AI models are applied to every dataset under the sun, but they’re inconsistent in their results. That’s as true in the medical world as it is anywhere else, but a startup called Pyramidal thinks it has something certain about a basic model for analyzing brain scan data.
Co-founders Dimitris Sakellariou and Chris Pahuja note that EEG technology, despite being used in nearly every hospital, is fragmented across many types of machines and requires specialized knowledge to interpret. Software that can consistently identify worrisome patterns, regardless of time, location or type of equipment, could improve outcomes for people with brain disorders, while taking some of the burden off overburdened nurses and doctors.
“In the neuro-ICU, there are nurses who monitor the patient and look for signs on the EEG. But sometimes they have to leave the room, and these are acute cases,” Pahuja said. An abnormal reading or alarm could mean a seizure, a stroke, or something else — nurses don’t have that training, and even specialist doctors might recognize one but not the other.
The two started the company after years of working on the feasibility of computational tools in neuroscience. They found that there was certainly a way to automate the analysis of EEG data that would benefit care, but there was no simple way to deploy the technology where it was needed.
“I have experience with this, I mean I’ve been sitting next to neurologists in the operating room understanding why these brain waves are useful, and how we can build computational systems to identify them,” Sakellariou said. “They’re useful in many contexts, but every time you use an EEG, you have to rebuild the entire system for that specific problem. You need to get new data, and you need humans to interpret the data from scratch.”
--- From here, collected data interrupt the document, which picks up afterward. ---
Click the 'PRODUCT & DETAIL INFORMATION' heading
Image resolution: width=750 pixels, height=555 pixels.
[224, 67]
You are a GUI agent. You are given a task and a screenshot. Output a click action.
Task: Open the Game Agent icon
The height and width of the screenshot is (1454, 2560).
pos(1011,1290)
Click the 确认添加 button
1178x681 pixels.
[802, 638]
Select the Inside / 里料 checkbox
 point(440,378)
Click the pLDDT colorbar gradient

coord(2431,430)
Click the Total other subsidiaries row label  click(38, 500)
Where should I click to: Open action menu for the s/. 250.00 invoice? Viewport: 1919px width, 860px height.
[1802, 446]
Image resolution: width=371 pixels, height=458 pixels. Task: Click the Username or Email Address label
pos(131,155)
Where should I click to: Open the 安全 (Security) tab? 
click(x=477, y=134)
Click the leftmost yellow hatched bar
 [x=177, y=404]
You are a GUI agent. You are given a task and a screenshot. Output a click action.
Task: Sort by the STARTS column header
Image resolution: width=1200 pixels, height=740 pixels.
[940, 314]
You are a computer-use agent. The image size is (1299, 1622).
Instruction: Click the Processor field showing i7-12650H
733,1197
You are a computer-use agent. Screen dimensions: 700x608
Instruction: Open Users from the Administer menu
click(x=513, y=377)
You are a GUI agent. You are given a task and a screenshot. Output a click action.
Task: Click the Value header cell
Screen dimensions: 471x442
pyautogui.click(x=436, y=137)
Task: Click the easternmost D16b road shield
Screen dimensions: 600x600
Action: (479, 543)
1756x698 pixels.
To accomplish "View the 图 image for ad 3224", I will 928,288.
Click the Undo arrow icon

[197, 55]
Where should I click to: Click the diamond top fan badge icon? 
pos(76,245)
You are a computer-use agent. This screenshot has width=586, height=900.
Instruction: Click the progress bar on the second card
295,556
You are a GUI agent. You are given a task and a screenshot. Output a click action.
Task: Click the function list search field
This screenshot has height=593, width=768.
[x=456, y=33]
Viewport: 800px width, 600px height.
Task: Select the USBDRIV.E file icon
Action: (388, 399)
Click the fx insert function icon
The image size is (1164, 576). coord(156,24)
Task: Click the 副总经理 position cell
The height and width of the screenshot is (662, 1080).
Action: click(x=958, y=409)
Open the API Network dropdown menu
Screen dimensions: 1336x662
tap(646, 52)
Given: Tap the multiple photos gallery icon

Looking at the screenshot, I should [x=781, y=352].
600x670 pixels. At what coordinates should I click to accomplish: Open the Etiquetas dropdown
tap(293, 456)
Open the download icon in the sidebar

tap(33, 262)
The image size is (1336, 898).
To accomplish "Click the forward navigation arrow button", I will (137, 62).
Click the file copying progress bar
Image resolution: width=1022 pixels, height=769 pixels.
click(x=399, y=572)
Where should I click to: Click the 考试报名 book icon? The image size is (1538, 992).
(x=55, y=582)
This would be difficult enough if all EEG systems, hospital IT setups, and data formats were the same, but they varied widely in the most basic elements, such as the number of electrodes on the device and where they were placed.
Pyramidal’s founders believe—and claim to know, though the final outcome of their work has not yet been published—that the basic model of EEG readings could make detecting life-saving brainwave patterns work in an innovative way rather than following months of studies.
To be clear, this is not a comprehensive medical platform—a closer analogue might be Meta’s Llama series of (relatively) open models, which bear the upfront costs of building a basic language-understanding capability. Whether you want to build a customer-service chatbot or a digital friend is up to you, but neither works without a basic ability to understand human language.
But AI models aren’t limited to language—they can be trained to work on fluid dynamics, music, chemistry, and more. For Pyramidal, “language” is brain activity, as read by EEGs, and the resulting model will theoretically be able to understand and interpret signals from any setup, any number of electrodes or type of machine, and any patient.
No one has yet built such a building – at least not publicly.
While they are careful not to overstate their progress so far, Sakellario and Pahuja say: “We’ve built the basic model, we’ve tested it, and now we’re in the process of turning the codebase into a production model that’s ready to scale to billions of parameters. It’s not about research—from day one it’s been about building the model.”
The first production version of the model will be deployed in hospitals early next year, Pahuja said. “We’re working on four pilots starting in the first quarter; all of them will be tested in the ICU, and all of them want to collaborate with us on development.” That will be valuable proof that the model works in the diverse conditions that any intensive care unit faces. (Of course, Pyramidal’s technology will be on top of any monitoring that patients are normally offered.)
The base model still needs to be fine-tuned for specific applications, which Pahuja said they will do themselves at first; unlike many other AI companies, they don’t plan to build a base model and then charge for API usage. But they were clear that it’s still incredibly valuable as is.
“There is no world where a model trained from scratch can perform better than a pre-trained model like ours; starting warm can only make things better,” Sakellariou said. “This is still the largest EEG model ever built, and it’s infinitely larger than anything else out there.”
To move forward, Piramidal needs two things that every AI company needs: money and data. The company is already working on the former, with a $6 million seed funding round co-led by Adverb Ventures and Lionheart Ventures, with participation from Y Combinator and angel investors. The money will go toward computing costs (which are huge for training models) and hiring employees.
In terms of data, they have enough to train their first production model. “It turns out there’s a lot of open source data — but a lot of open source data secluded Data. So we started the process of collecting and curating it into a large integrated data warehouse.
But partnerships with hospitals can provide valuable, large-scale training data—thousands of hours of it. These and other sources could help push the next version of the model beyond human capabilities.
“Right now, we can confidently address this set of specific patterns that doctors are looking for,” says Sakellariou. “But a larger model would allow us to pick out patterns smaller than those that the human eye can consistently and empirically identify.”
This is still a long way off, but breakthrough capabilities are not a prerequisite for improving the quality of care. Pilot ICU projects should allow the technology to be more rigorously evaluated and documented, both in the scientific literature and, more likely, in investor conference rooms.